The International Peace Maternity and Child Health Hospital, School of Medicine, Shanghai Jiao Tong University, Shanghai, China.
Shanghai Key Laboratory of Embryo Original Diseases, Shanghai, China.
Reprod Biol Endocrinol. 2022 Aug 13;20(1):118. doi: 10.1186/s12958-022-00993-4.
Fertility awareness and menses prediction are important for improving fecundability and health management. Previous studies have used physiological parameters, such as basal body temperature (BBT) and heart rate (HR), to predict the fertile window and menses. However, their accuracy is far from satisfactory. Additionally, few researchers have examined irregular menstruators. Thus, we aimed to develop fertile window and menstruation prediction algorithms for both regular and irregular menstruators.
This was a prospective observational cohort study conducted at the International Peace Maternity and Child Health Hospital in Shanghai, China. Participants were recruited from August 2020 to November 2020 and followed up for at least four menstrual cycles. Participants used an ear thermometer to assess BBT and wore the Huawei Band 5 to record HR. Ovarian ultrasound and serum hormone levels were used to determine the ovulation day. Menstruation was self-reported by women. We used linear mixed models to assess changes in physiological parameters and developed probability function estimation models to predict the fertile window and menses with machine learning.

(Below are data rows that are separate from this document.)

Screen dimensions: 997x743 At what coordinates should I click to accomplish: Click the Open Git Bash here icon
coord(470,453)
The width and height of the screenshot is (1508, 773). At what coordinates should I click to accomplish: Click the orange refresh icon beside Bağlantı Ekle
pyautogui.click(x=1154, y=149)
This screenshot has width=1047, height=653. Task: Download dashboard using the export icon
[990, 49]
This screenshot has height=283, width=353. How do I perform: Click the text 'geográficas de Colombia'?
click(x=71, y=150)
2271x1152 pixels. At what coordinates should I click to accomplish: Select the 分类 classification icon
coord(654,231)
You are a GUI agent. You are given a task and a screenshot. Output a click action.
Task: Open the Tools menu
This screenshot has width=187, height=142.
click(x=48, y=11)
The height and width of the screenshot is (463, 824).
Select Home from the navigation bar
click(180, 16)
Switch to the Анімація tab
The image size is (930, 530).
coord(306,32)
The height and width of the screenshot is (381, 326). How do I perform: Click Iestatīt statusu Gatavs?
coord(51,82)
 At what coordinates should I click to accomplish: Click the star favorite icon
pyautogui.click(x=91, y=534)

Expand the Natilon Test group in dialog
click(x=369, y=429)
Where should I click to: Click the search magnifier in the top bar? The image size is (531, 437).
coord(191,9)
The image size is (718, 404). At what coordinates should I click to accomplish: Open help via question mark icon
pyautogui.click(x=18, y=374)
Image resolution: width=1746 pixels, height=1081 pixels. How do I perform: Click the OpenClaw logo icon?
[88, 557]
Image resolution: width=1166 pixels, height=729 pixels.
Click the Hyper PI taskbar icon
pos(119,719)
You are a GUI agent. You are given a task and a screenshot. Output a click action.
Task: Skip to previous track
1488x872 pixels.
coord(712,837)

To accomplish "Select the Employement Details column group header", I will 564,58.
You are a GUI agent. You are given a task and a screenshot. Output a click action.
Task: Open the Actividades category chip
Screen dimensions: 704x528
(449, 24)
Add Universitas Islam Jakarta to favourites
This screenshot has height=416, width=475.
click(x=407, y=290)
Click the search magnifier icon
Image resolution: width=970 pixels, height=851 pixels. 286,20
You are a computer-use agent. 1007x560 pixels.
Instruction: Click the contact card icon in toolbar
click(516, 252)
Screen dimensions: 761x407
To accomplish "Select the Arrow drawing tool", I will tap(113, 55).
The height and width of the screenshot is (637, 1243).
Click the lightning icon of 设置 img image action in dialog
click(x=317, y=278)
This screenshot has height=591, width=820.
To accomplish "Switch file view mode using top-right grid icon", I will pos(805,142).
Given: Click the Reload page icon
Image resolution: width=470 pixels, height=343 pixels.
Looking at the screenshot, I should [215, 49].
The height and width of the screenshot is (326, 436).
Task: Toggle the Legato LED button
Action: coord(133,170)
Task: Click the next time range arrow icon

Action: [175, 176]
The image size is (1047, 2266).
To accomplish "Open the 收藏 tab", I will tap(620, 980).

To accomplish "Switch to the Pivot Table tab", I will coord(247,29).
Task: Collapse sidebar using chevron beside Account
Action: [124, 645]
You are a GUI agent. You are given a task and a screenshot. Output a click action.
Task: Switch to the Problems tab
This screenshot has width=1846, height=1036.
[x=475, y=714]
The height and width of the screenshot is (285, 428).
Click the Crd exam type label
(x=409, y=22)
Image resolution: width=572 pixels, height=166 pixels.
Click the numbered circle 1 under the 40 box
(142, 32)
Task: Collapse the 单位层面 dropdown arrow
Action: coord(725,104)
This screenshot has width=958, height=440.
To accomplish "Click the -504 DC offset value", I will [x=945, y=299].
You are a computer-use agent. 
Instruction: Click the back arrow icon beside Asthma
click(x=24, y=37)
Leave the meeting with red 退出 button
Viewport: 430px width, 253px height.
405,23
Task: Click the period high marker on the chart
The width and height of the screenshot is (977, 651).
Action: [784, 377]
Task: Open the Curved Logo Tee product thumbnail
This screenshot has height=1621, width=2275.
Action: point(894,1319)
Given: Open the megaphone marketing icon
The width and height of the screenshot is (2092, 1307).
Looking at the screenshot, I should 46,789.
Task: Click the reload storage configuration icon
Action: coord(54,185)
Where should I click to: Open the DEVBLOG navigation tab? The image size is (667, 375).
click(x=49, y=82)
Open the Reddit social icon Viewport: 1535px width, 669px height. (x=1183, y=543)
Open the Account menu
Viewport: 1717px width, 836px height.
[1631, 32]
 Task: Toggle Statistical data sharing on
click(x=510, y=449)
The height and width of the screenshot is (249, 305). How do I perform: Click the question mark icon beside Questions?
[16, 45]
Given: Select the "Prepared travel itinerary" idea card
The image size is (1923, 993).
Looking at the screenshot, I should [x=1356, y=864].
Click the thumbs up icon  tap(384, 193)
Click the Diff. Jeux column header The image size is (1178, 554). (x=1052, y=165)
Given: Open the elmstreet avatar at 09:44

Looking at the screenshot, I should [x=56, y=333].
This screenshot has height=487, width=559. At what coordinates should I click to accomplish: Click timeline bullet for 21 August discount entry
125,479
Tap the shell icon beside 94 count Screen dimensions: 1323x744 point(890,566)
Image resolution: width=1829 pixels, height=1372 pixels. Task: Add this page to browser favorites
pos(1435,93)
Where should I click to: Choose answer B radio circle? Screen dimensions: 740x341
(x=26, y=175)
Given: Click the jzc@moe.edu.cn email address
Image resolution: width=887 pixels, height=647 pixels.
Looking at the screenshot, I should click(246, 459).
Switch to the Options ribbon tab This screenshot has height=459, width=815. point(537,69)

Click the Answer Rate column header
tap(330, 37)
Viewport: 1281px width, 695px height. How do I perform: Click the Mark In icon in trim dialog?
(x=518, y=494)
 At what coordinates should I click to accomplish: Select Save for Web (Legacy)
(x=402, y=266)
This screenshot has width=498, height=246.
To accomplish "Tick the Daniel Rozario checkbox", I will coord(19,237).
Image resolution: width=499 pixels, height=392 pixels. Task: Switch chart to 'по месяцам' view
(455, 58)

We included data from 305 and 77 qualified cycles with confirmed ovulations from 89 regular menstruators and 25 irregular menstruators, respectively. For regular menstruators, BBT and HR were significantly higher during fertile phase than follicular phase and peaked in the luteal phase (all P < 0.001). The physiological parameters of irregular menstruators followed a similar trend. Based on BBT and HR, we developed algorithms that predicted the fertile window with an accuracy of 87.46%, sensitivity of 69.30%, specificity of 92.00%, and AUC of 0.8993 and menses with an accuracy of 89.60%, sensitivity of 70.70%, and specificity of 94.30%, and AUC of 0.7849 among regular menstruators. For irregular menstruators, the accuracy, sensitivity, specificity and AUC were 72.51%, 21.00%, 82.90%, and 0.5808 respectively, for fertile window prediction and 75.90%, 36.30%, 84.40%, and 0.6759 for menses prediction.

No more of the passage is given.